15. On such appeal, question certified by commissioner stated as "the finding that the original compression fracture * * * has been healed, and that his present physical disability is due to arthritis," etc., was to be interpreted as request for retrial of fact of continuance of disability rather as raising question of law as to whether finding of commissioner was supported by evidence.

16. Exception which was not briefed was not for consideration in Supreme Court.

17. On appeal to county court from award of commissioner of industries under Workmen's Compensation Act, certain of questions certified by commissioner held to raise only questions of law, which commissioner is without authority to certify to county court under P. L. 6549.

18. On such appeal, when court did not submit questions to jury in form in which they were certified by commissioner, held that there was no question of fact in questions certified which was not included in question submitted and that appellees could not have been harmed by any error of court in failing to submit any of questions certified, since they were not exposed to hazard of adverse answers to such questions and their position could not have been improved by favorable answers.

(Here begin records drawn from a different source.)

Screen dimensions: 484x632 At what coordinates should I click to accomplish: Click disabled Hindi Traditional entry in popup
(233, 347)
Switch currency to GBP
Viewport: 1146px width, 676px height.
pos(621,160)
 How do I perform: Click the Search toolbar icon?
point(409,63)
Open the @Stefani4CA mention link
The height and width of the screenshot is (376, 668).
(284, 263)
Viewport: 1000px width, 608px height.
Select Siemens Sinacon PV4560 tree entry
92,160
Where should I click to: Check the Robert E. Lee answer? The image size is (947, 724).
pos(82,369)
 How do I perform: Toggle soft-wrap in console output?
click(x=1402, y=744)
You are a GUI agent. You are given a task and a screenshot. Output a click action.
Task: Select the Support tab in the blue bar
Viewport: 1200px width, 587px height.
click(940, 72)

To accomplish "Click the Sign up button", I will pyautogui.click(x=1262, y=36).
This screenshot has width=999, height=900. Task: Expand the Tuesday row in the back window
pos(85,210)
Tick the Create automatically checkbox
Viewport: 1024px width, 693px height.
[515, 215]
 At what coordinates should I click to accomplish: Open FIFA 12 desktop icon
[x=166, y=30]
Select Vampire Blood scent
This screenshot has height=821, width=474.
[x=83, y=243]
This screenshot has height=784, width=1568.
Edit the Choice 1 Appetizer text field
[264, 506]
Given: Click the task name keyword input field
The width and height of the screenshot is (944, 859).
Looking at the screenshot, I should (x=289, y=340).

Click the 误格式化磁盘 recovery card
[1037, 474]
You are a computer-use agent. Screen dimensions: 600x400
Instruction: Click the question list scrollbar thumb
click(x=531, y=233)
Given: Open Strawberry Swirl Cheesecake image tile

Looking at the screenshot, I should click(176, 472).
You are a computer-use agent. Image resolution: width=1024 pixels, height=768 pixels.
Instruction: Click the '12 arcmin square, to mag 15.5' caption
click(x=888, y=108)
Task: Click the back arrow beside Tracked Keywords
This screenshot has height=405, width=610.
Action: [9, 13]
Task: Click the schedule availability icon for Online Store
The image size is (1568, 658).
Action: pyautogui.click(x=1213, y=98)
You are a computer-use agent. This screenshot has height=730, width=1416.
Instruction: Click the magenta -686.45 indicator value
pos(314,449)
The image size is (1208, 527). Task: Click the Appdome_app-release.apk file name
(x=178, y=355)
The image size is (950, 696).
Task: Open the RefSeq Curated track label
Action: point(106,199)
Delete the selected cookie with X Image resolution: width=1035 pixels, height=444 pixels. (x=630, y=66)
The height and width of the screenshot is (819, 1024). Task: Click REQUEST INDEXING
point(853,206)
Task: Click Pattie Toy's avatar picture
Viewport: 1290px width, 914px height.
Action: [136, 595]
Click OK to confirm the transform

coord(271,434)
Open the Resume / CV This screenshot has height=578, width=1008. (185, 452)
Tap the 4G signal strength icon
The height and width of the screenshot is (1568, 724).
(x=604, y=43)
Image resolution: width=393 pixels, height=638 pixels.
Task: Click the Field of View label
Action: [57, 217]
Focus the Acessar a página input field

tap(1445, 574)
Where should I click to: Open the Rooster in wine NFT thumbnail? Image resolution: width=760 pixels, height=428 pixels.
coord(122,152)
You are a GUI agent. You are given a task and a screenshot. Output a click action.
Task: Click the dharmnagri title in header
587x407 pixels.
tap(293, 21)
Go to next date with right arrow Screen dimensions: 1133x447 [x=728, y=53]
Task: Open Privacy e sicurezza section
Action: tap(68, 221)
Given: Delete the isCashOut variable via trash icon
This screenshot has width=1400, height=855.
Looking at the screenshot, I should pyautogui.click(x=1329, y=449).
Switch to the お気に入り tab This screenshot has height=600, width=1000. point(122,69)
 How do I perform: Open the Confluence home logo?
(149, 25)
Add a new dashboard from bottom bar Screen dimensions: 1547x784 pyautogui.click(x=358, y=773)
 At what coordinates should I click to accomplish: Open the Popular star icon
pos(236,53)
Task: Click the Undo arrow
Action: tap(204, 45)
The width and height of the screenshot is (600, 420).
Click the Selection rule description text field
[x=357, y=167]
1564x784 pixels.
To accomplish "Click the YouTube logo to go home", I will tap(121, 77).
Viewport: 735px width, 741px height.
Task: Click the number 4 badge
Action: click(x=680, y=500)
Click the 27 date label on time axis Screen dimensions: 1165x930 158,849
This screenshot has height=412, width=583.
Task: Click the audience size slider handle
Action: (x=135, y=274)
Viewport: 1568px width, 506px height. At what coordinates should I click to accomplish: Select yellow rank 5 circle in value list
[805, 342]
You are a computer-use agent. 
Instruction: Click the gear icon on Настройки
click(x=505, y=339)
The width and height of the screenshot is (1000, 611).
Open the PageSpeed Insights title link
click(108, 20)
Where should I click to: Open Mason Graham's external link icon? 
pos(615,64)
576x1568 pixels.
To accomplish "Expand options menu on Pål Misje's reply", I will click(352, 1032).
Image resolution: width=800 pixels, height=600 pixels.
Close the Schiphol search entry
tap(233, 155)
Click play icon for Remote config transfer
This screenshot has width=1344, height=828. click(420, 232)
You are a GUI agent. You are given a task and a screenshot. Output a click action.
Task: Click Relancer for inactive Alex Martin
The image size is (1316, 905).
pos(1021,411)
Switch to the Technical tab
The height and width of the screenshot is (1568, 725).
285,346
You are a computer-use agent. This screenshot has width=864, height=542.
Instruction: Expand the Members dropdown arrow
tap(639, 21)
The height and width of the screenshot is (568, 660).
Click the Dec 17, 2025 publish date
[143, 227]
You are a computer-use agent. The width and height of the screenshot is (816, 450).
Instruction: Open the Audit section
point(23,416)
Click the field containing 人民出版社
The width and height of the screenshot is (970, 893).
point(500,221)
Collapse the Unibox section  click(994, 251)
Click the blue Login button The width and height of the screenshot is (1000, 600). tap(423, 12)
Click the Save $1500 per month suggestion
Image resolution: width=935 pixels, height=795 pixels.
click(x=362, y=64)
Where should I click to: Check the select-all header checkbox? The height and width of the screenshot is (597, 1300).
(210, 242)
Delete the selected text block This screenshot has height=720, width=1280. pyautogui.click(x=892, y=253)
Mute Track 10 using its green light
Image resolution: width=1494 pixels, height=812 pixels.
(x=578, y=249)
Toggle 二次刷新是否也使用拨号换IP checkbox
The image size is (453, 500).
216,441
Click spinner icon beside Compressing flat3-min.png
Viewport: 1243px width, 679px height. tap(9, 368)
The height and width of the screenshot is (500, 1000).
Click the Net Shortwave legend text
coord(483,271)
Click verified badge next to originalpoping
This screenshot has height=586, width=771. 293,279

Appeal to county court from award of commissioner of industries, Howard E. Armstrong, Commissioner. Trial by jury at the September Term, 1937, Rutland County, Jeffords, J., presiding. Special verdict that claimant's total disability caused by accident had not ceased, and judgment thereon. The defendants excepted. The opinion states the case.

Judgment affirmed.

J. Boone Wilson, Charles F. Black and Willsie E. Brisbin for the defendants.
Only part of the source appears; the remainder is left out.